I have been very outspoken in my opposition to cuts in what I would call the means-tested entitlement programs: Medicaid, food stamps, and all of that. I feel very, very strongly that those cuts as proposed are unjust, but I am not prepared to label Ronald Reagan a “sinner.”It seems to me that when you invoke the adjective “moral” you must be careful to distinguish what it is you mean by that.

I was nurtured in the church; I went to a Catholic school; I was an altar boy; I went to a Catholic university; I was steeped in the moral tradition of the Catholic Church. My Catholicism plays a very strong role. But I thought President John F.Kennedy answered rather well when he said that ultimately my conduct as a public official does not come ex cathedra from Rome; it comes from my conscience.

I think the Ronald Reagan tax reform proposals are a step toward distributive justice. They redistribute the tax burden more equitably and more progressively among individuals and call upon business to carry a somewhat larger proportion of the total tax load. Both of these are steps toward equity and distributive justice.

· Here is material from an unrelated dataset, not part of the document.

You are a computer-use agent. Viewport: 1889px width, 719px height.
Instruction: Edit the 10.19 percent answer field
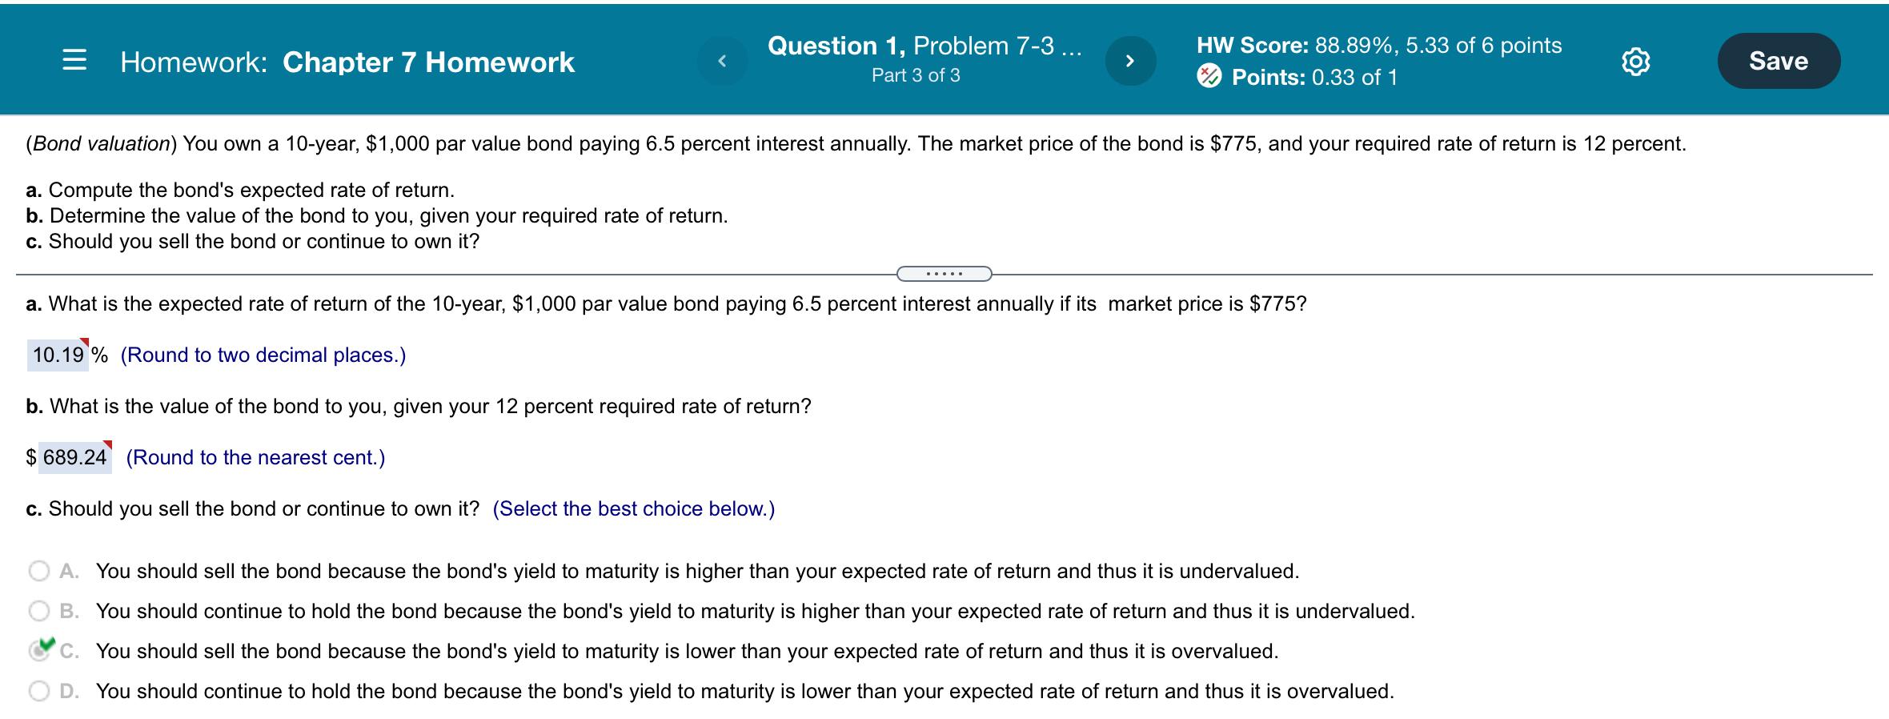58,355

I have no question that the Roman Catholic Church teaches that abortion in virtually all circumstances is wrong. I think the church’s position at all times in modern history has been that it is unequivocally opposed to abortion.But that’s not the question for a Catholic who is a public official. I happen to subscribe to the church’s position as a person. Still the question, as Governor Mario Cuomo suggested, is: what is your obligation as a civic leader? I agree entirely with John F. Kennedy. I answer only to my conscience in my public life and that’s that.